The disk’s diminished glow helps explain why scientists with the Event Horizon Telescope were able to capture a picture of the central black hole in the more distant galaxy M87, but not yet Sgr A* ( SN: 4/27/19, p. 6 ).Previously, scientists had seen a cloud of hot gas (around 10 million kelvins) emitting high-energy X-rays around Sgr A*, as well as stars and gas clouds circling the black hole. But those gas sources didn’t seem to be organized into a neat, orbiting disk. Murchikova and colleagues focused their search on cooler gases, about 10,000 kelvins, located within about 280 billion kilometers of Sgr A*. Looking at only the hot gas, she explains, is like trying to study Earth’s climate by focusing on summers in the desert. “Gas of both types should be falling into the black hole,” Murchikova says. “You need a full picture.”
ALMA measured the cooler gases by observing particles of light in a particular wavelength. Those photons are emitted when electrons and protons in the gases combine to form hydrogen atoms. When Murchikova and colleagues looked at the photon distribution around the black hole, they saw an oblong disk with a gap in the middle where the black hole sits.

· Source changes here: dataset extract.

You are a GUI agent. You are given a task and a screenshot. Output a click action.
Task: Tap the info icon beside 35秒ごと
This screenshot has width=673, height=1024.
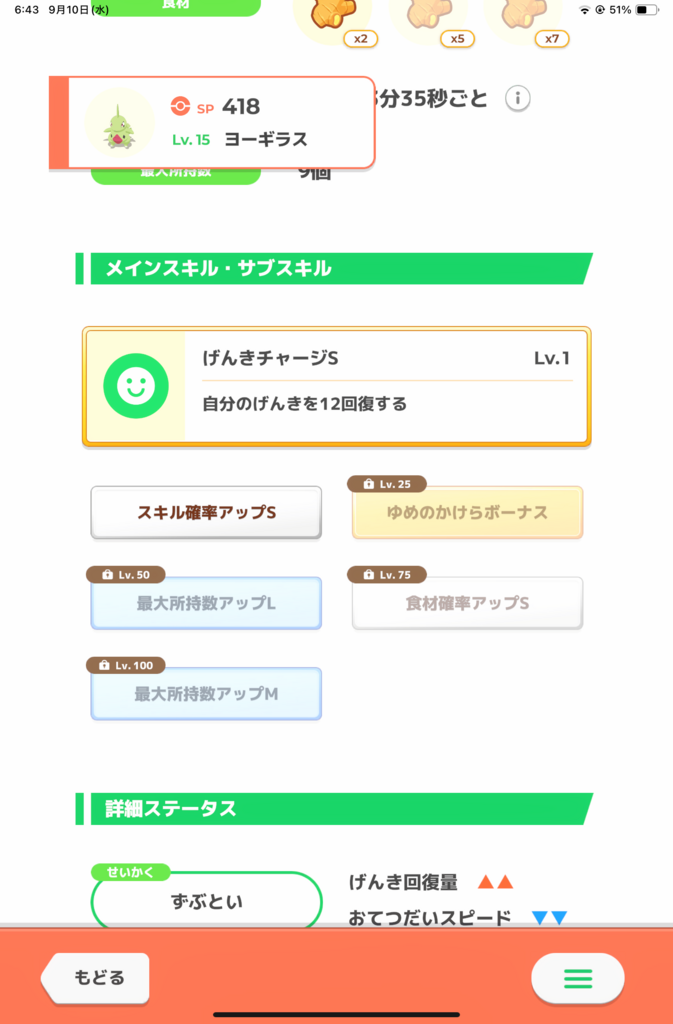click(518, 99)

On one side of the disk, the light wavelength was stretched, or redshifted. On the other side, the light was squished, or blueshifted. That finding means that one side of the disk is moving toward Earth, and the other is moving away — a clear sign that the disk is rotating.
“I never thought I would actually be able to see such an organized rotation,” Murchikova says.
The team also estimated the disk’s mass — between 0.00001 and 0.0001 times the mass of the sun, depending on how thick the disk might be. And the researchers estimated how much material is falling into the black hole, which they say is about 2.7×10-10 solar masses per year, or roughly about half the mass of the dwarf planet Ceres.
“I think it’s very exciting,” says astrophysicist Anna Ciurlo of UCLA, who was not involved in the new work. Her team has used the Keck telescope in Hawaii to look for signs of the disk in infrared wavelengths, but found nothing.
If the disk’s activity can be picked up by ALMA, but not Keck, that “makes us think there’s some more peculiar process going on that is not totally understood yet,” Ciurlo says. More observations with ALMA and with the Event Horizon Telescope could help resolve the mystery.